Guest Post by Willis Eschenbach
Well, I’ve been thinking for a while about how to explain what I think is wrong with how climate trend uncertainties are often calculated. Let me give it a shot.
Here, from a post at the CarbonBrief website, is an example of some trends and their claimed associated uncertainties. The uncertainties (95% confidence intervals in this instance) are indicated by the black “whisker bars” that extend below and above each data point.
Figure 1. Some observational and model temperature trends with their associated uncertainties.
To verify that I understand the graph, here is my own calculation of the Berkeley Earth trend and uncertainty.
Figure 2. My own calculation of the Berkeley Earth trend and uncertainty (95% confidence interval), from the Berkeley Earth data. Model data is taken directly from the ClimateBrief graphic.
So far, so good, I’ve replicated their Berkeley Earth results.
And how are that trend and the uncertainty calculated? It’s done mathematically using a method called “linear regression”. Below are the results of a linear regression, using the computer program R.
Figure 3. Berkeley Earth surface air temperature, with seasonal anomalies removed. The black/yellow line is the linear regression trend.
The trend is shown as the “Estimate” of the change in time listed as “time(tser)” in years, and the uncertainty per year is the “Std. Error” of the change in time.
This gives us an annual temperature trend of 0.18°C per decade (shown in the “Coefficients” as 1.809E-2 °C per year), with an associated decadal uncertainty of ±0.004°C per decade (shown as 3.895E-4°C per year)
So … what’s not to like?
Well, the black line in Figure 3 is not the record of the temperature. It’s the record of the temperature with the seasonal variations removed. Here’s an example of how we remove the seasonal variations, this time using the University of Alabama at Huntsville Microwave Sounding Unit (UAH MSU) lower troposphere temperature record.
Figure 4. UAH MSU lower troposphere temperature data (top panel), the average seasonal component (middle panel), and the residual with the seasonal component removed.
The seasonal component is calculated as the average temperature for each month. It repeats year after year for the length of the original dataset.
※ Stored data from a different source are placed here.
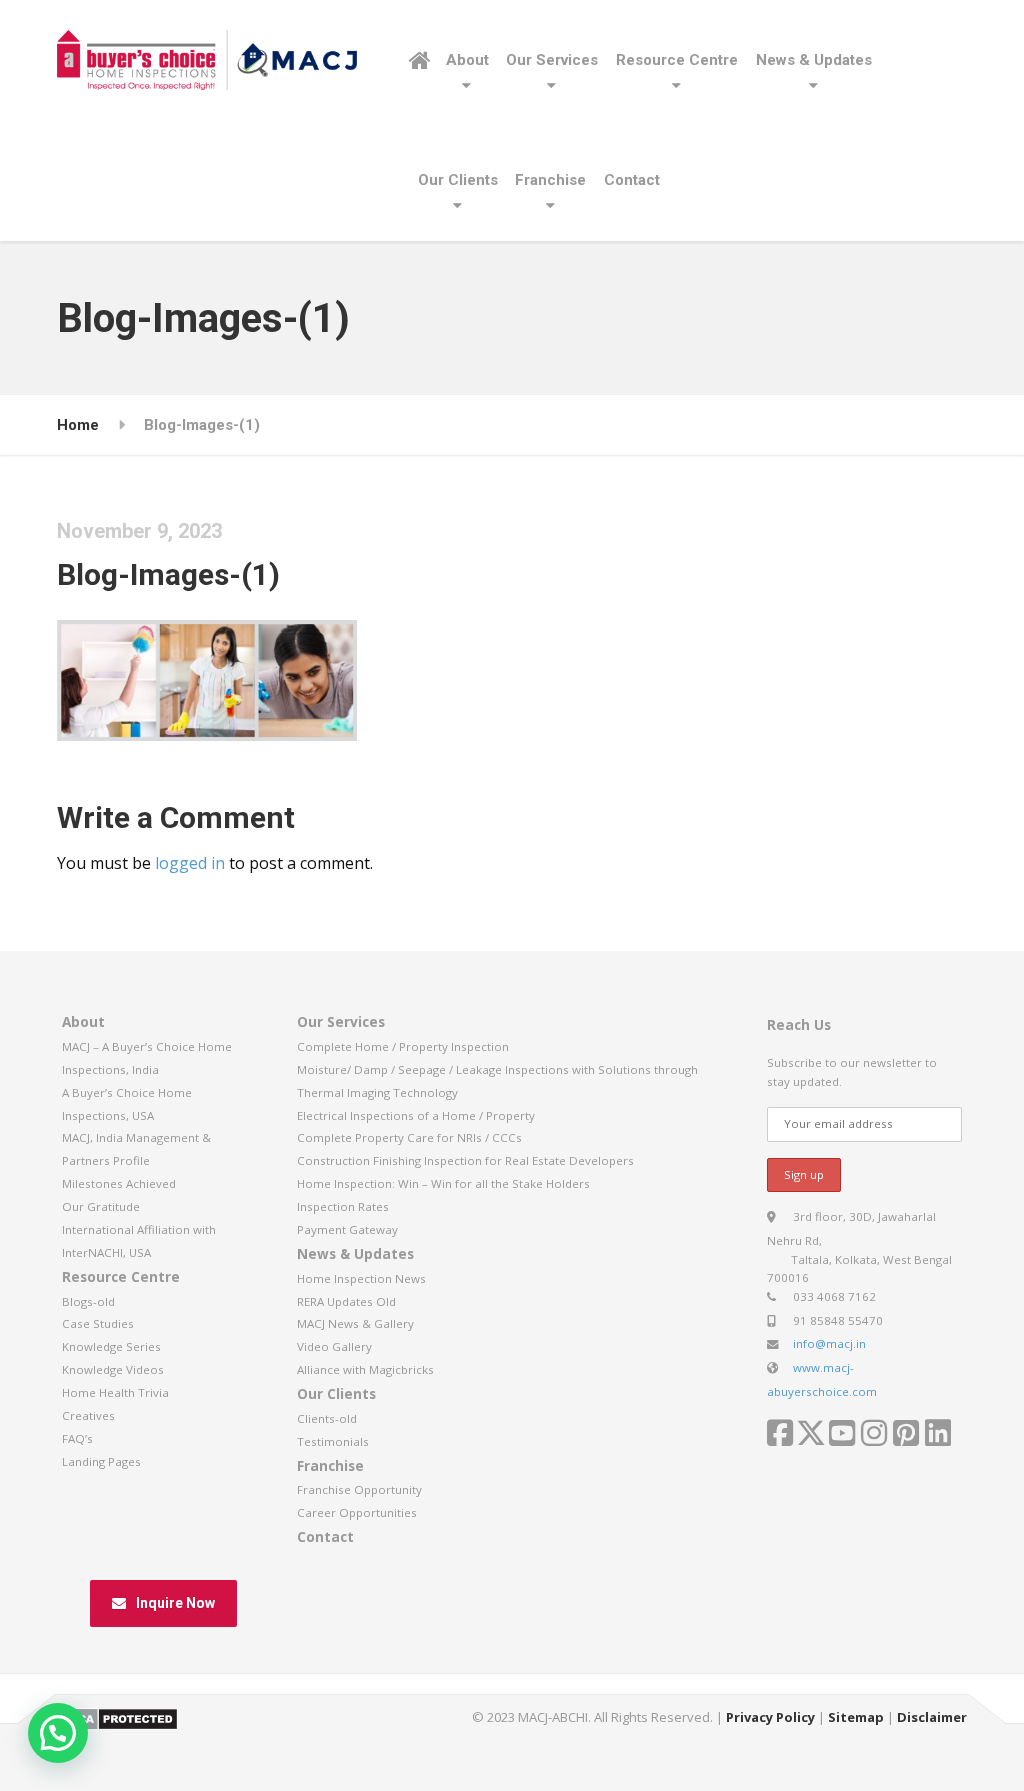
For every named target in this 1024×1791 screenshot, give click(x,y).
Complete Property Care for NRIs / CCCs (409, 1137)
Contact (632, 180)
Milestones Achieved (119, 1183)
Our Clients (458, 180)
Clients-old (327, 1418)
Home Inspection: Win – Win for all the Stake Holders (443, 1183)
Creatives (88, 1415)
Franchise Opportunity (359, 1489)
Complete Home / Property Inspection (403, 1046)
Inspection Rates (343, 1206)
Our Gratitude (101, 1206)
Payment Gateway (347, 1229)
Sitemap (856, 1717)
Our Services (552, 60)
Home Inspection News (361, 1278)
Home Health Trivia (115, 1392)
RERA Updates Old (346, 1301)
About (467, 60)
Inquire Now (175, 1603)
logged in (190, 863)
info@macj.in (829, 1343)
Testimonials (333, 1441)
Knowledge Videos (113, 1369)
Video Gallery (334, 1346)
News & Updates (814, 60)
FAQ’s (77, 1438)
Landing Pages (101, 1461)
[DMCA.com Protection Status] (117, 1717)
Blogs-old (88, 1301)
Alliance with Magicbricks (365, 1369)
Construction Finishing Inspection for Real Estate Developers (465, 1160)
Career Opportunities (357, 1512)
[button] (58, 1733)
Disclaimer (932, 1717)
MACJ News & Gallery (355, 1323)
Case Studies (98, 1323)
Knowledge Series (111, 1346)
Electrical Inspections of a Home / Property (416, 1115)
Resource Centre (677, 60)
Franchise (550, 180)
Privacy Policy (770, 1717)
The residual component, shown in the bottom panel, is the original data (top panel) minus the average seasonal variations (middle panel)
Now, this residual record(actual data minus seasonal variations) is very useful. It allows us to see minor variations from the average conditions for each month. For example, in the residual data in the bottom panel, we can see the temperature peaks showing the 1998, 2011, and 2016 El Ninos.
To summarize: the residual is the data minus the seasonal variations.
Not only that, but the residual trend of 0.18°C per decade shown in Figure 3 above is the trend of the data itself minus the trend of the seasonal variations. (The seasonal variations trend is close to but not exactly zero, because of the end effects based on exactly when the data starts and stops.)
So … what is the uncertainty of the residual trend?
Well, it’s not what is shown in Figure 3 above. Following the rules of uncertainty, the uncertainty of the difference of two values, each with an associated uncertainty, is the square root of the sum of the squares of the two uncertainties. But the uncertainty of the seasonal trend is quite small, typically on the order of 1e-6 or so. (This tiny uncertainty is due to the standard errors of the averages of each monthly value.)
So the uncertainty of the residual is basically equal to the uncertainty of the data itself.
And this is a much larger number than what is usually calculated via linear regression.
How much larger? Well, for the Berkeley Earth data, on the order of eight times as large.
To see this graphically, here’s Figure 2 again, but this time showing both the correct (red) and the incorrect (black) Berkeley Earth uncertainties.
Figure 5. As in Figure 2, but showing the actual uncertainty (95% confidence interval) for the Berkeley Earth data.
Here’s another example. Much is made of the difference in trends between the UAH MSU satellite-measured lower troposphere temperature trend and ground-based trends like the Berkeley Earth trend. Here are those two datasets, with their associated trends and the uncertainties (one standard deviation, also known as one-sigma (1σ) uncertainties) incorrectly calculated via linear regression of the data with the seasonal uncertainties removed.
Figure 6. UAH MSU lower troposphere temperatures and Berkeley Earth surface air temperatures, along with the trends showing the linear regression uncertainties.
Since the uncertainties (transparent red and blue triangles) don’t overlap, this would look like the two datasets have statistically different trends.
However, when we calculate the uncertainties correctly, we get a very different picture.
Figure 6. UAH MSU lower troposphere temperatures and Berkeley Earth surface air temperatures, along with the trends showing the correctly calculated uncertainties.
Since the one-sigma (1σ) uncertainties basically touch each other, we cannot say that the two trends are statistically different.
CODA: I’ve never taken a statistics class in my life. I am totally self-taught. So it’s possible my analysis is wrong. If you think it is, please quote the exact words that you think are wrong, and show (demonstrate, don’t simply claim) that they are wrong. I’m always happy to learn more.
As always, my best wishes to everyone.
w.